M. Fouquet regarda fixement le mousquetaire.
– Ah! ah! dit-il, vous sortez de chez le roi?
– Mais oui, monseigneur.
– Et le roi voudrait vous voir coucher dans ma chambre?
– Monseigneur…
– Très bien, monsieur d’Artagnan, très bien. Vous êtes ici le maître. Allez, monsieur.
– Je vous assure, monseigneur, que je ne veux point abuser…
M. Fouquet, s’adressant à son valet de chambre:
– Laissez-nous, dit-il.
Le valet sortit.
– Vous avez à me parler, monsieur? dit-il à d’Artagnan.
– Moi?
– Un homme de votre esprit ne vient pas causer avec un homme du mien, à l’heure qu’il est, sans de graves motifs?
– Ne m’interrogez pas.
– Au contraire, que voulez-vous de moi?
– Rien que votre société.
– Allons au jardin, fit le surintendant tout à coup, dans le parc?

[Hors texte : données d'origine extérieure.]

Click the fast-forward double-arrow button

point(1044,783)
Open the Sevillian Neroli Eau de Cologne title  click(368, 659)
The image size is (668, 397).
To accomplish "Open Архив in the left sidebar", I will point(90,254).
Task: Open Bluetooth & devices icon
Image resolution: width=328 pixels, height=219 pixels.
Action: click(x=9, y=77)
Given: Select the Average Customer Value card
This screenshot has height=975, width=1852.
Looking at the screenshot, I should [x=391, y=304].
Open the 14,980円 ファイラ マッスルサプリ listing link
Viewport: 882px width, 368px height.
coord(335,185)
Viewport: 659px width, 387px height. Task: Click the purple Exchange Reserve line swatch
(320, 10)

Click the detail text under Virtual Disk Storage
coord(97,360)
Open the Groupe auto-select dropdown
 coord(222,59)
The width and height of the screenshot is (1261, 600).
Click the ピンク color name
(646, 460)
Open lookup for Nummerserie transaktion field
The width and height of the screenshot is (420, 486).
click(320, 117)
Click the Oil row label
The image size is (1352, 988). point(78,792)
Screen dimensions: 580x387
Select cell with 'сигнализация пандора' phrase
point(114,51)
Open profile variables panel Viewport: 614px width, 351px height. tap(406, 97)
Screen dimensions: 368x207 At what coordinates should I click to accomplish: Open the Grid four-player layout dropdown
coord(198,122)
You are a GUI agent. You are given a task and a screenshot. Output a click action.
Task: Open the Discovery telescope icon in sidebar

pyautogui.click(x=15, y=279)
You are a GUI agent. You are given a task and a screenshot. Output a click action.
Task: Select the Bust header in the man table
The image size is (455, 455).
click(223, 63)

– Non, répondit vivement le mousquetaire, non.
– Pourquoi?
– La fraîcheur…
– Voyons, avouez donc que vous m’arrêtez, dit le surintendant au capitaine.
– Jamais! fit celui-ci.
– Vous me veillez, alors?
– Par honneur, oui, monseigneur.
– Par honneur?… C’est autre chose! Ah! l’on m’arrête chez moi?
– Ne dites pas cela!
– Je le crierai, au contraire!
– Si vous le criez, je serai forcé de vous engager au silence.
– Bien! de la violence chez moi? Ah! c’est très bien!
– Nous ne nous comprenons pas du tout. Tenez, il y a là un échiquier: jouons, s’il vous plaît, monseigneur.
– Monsieur d’Artagnan, je suis donc en disgrâce?
– Pas du tout, mais…
– Mais défense m’est faite de me soustraire à vos regards?
– Je ne comprends pas un mot de ce que vous me dites, monseigneur, et si vous voulez que je me retire, annoncez-le-moi.
– Cher monsieur d’Artagnan, vos façons me rendront fou. Je tombais de sommeil, vous m’avez réveillé.
– Je ne me le pardonnerai jamais, et si vous voulez me réconcilier avec moi-même…
– Eh bien?
– Eh bien! dormez là, devant moi, j’en serai ravi.
– Surveillance?…
– Je m’en vais alors.
– Je ne vous comprends plus.
– Bonsoir, monseigneur.
Et d’Artagnan feignit de se retirer.
Alors M. Fouquet courut après lui.
– Je ne me coucherai pas, dit-il. Sérieusement, et puisque vous refusez de me traiter en homme, et que vous jouez au fin avec moi, je vais vous forcer comme on fait du sanglier.
– Bah! s’écria d’Artagnan affectant de sourire.
– Je commande mes chevaux et je pars pour Paris, dit M. Fouquet plongeant jusqu’au cœur du capitaine des mousquetaires.
– Ah! s’il en est ainsi, monseigneur, c’est différent.
– Vous m’arrêtez?
– Non, mais je pars avec vous.
– En voilà assez, monsieur d’Artagnan, reprit Fouquet d’un ton froid. Ce n’est pas pour rien que vous avez cette réputation d’homme d’esprit et d’homme de ressources; mais, avec moi, tout cela est superflu. Droit au but: un service. Pourquoi m’arrêtez-vous? qu’ai-je fait?
– Oh! je ne sais rien de ce que vous avez fait; mais je ne vous arrête pas… ce soir…
– Ce soir! s’écria Fouquet en pâlissant. Mais demain?
– Oh! nous ne sommes pas à demain, monseigneur. Qui peut répondre jamais du lendemain?
– Vite! vite! capitaine, laissez-moi parler à M. d’Herblay.
– Hélas! voilà qui devient impossible, monseigneur. J’ai ordre de veiller à ce que vous ne causiez avec personne.
– Avec M. d’Herblay, capitaine, avec votre ami!
– Monseigneur, est-ce que, par hasard, M. d’Herblay, mon ami, ne serait pas le seul avec qui je dusse vous empêcher de communiquer?
Fouquet rougit, et, prenant l’air de la résignation:
– Monsieur, dit-il, vous avez raison, je reçois une leçon que je n’eusse pas dû provoquer. L’homme tombé n’a droit à rien, pas même de la part de ceux dont il a fait la fortune, à plus forte raison de ceux à qui il n’a pas eu le bonheur de rendre jamais service.